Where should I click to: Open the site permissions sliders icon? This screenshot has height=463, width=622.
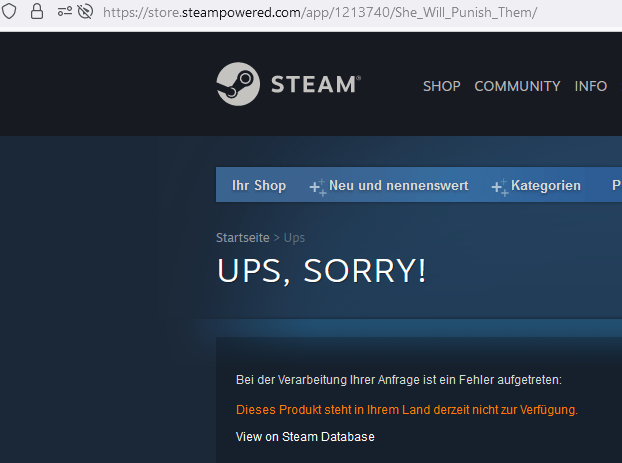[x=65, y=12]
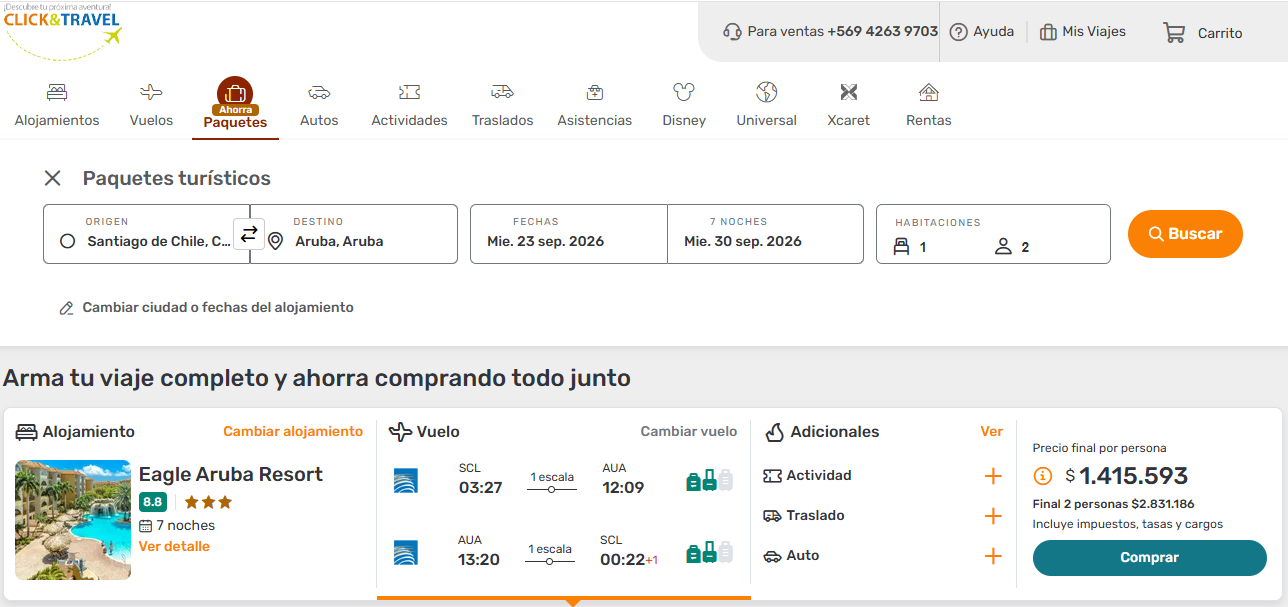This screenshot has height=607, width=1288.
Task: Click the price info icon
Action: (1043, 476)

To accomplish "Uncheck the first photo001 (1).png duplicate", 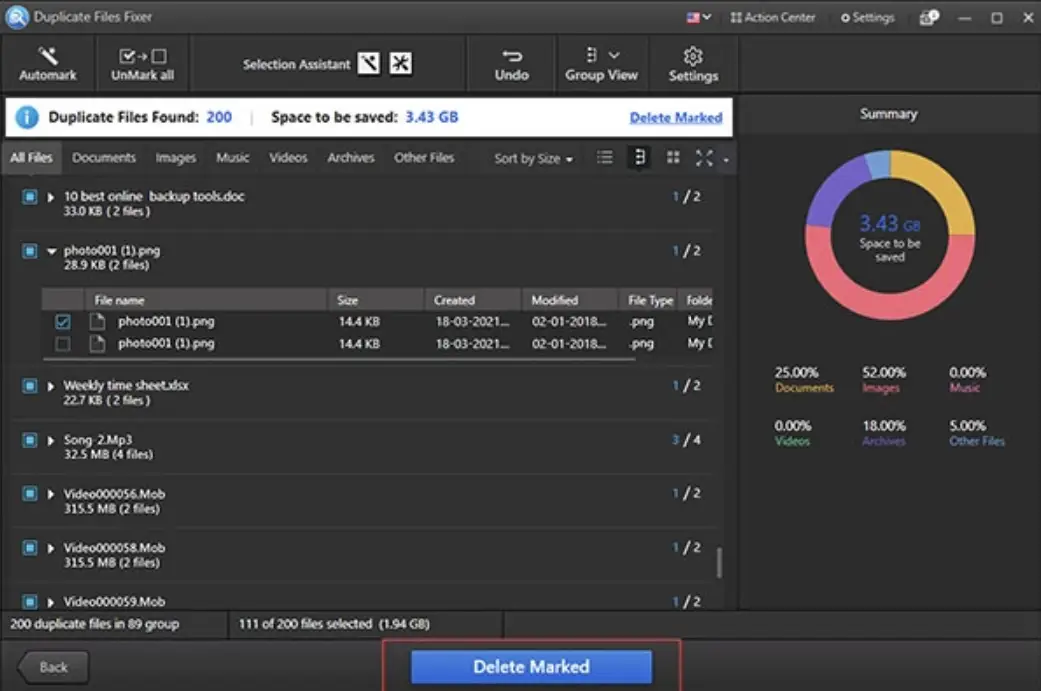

★ ★ ★ ★ ★

- _Your instructions_
Reproduce each entry precisely, dropping only the pictures.

- _Answer to this task_
Where should I click to: Open the site permissions sliders icon? This screenshot has height=463, width=622.
[x=65, y=12]
This screenshot has height=607, width=1288.
Task: Click the price info icon
Action: (1043, 476)

To accomplish "Uncheck the first photo001 (1).png duplicate", 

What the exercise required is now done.